# Set task:
Recast every line of the rows below as a numbered list, leaving out any blank lines.

# Task inputs:
>>>

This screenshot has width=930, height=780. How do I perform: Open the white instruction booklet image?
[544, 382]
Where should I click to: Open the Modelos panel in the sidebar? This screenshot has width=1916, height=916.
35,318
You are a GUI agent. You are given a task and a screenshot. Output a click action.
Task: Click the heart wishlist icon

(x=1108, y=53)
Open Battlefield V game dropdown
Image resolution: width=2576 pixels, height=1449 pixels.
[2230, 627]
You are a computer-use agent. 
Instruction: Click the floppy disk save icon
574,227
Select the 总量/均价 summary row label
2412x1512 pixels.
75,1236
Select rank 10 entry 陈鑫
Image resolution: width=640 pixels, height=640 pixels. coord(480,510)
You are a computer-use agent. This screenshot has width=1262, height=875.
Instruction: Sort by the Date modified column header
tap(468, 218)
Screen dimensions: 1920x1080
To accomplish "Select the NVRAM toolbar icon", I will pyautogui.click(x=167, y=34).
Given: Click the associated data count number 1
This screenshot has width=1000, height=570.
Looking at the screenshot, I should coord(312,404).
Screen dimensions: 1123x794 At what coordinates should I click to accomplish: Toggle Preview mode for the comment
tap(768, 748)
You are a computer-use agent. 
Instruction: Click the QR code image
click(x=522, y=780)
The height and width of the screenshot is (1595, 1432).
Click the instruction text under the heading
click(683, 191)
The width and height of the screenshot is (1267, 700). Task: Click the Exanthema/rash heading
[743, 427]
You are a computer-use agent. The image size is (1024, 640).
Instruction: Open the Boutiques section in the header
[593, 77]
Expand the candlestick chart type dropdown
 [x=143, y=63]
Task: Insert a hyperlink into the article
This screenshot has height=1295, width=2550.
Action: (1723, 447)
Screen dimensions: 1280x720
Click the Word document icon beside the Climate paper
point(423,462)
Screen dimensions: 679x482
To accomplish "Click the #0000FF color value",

<<<

# Solution to this problem:
1. This screenshot has width=930, height=780. How do I perform: Open the white instruction booklet image?
2. [544, 382]
3. Where should I click to: Open the Modelos panel in the sidebar? This screenshot has width=1916, height=916.
4. 35,318
5. You are a GUI agent. You are given a task and a screenshot. Output a click action.
6. Task: Click the heart wishlist icon
7. (x=1108, y=53)
8. Open Battlefield V game dropdown
9. Image resolution: width=2576 pixels, height=1449 pixels.
10. [2230, 627]
11. You are a computer-use agent. 
12. Instruction: Click the floppy disk save icon
13. 574,227
14. Select the 总量/均价 summary row label
15. 2412x1512 pixels.
16. 75,1236
17. Select rank 10 entry 陈鑫
18. Image resolution: width=640 pixels, height=640 pixels. coord(480,510)
19. You are a computer-use agent. This screenshot has width=1262, height=875.
20. Instruction: Sort by the Date modified column header
21. tap(468, 218)
22. Screen dimensions: 1920x1080
23. To accomplish "Select the NVRAM toolbar icon", I will pyautogui.click(x=167, y=34).
24. Given: Click the associated data count number 1
25. This screenshot has width=1000, height=570.
26. Looking at the screenshot, I should coord(312,404).
27. Screen dimensions: 1123x794 At what coordinates should I click to accomplish: Toggle Preview mode for the comment
28. tap(768, 748)
29. You are a computer-use agent. 
30. Instruction: Click the QR code image
31. click(x=522, y=780)
32. The height and width of the screenshot is (1595, 1432).
33. Click the instruction text under the heading
34. click(683, 191)
35. The width and height of the screenshot is (1267, 700). Task: Click the Exanthema/rash heading
36. [743, 427]
37. You are a computer-use agent. The image size is (1024, 640).
38. Instruction: Open the Boutiques section in the header
39. [593, 77]
40. Expand the candlestick chart type dropdown
41.  [x=143, y=63]
42. Task: Insert a hyperlink into the article
43. This screenshot has height=1295, width=2550.
44. Action: (1723, 447)
45. Screen dimensions: 1280x720
46. Click the Word document icon beside the Climate paper
47. point(423,462)
48. Screen dimensions: 679x482
49. To accomplish "Click the #0000FF color value",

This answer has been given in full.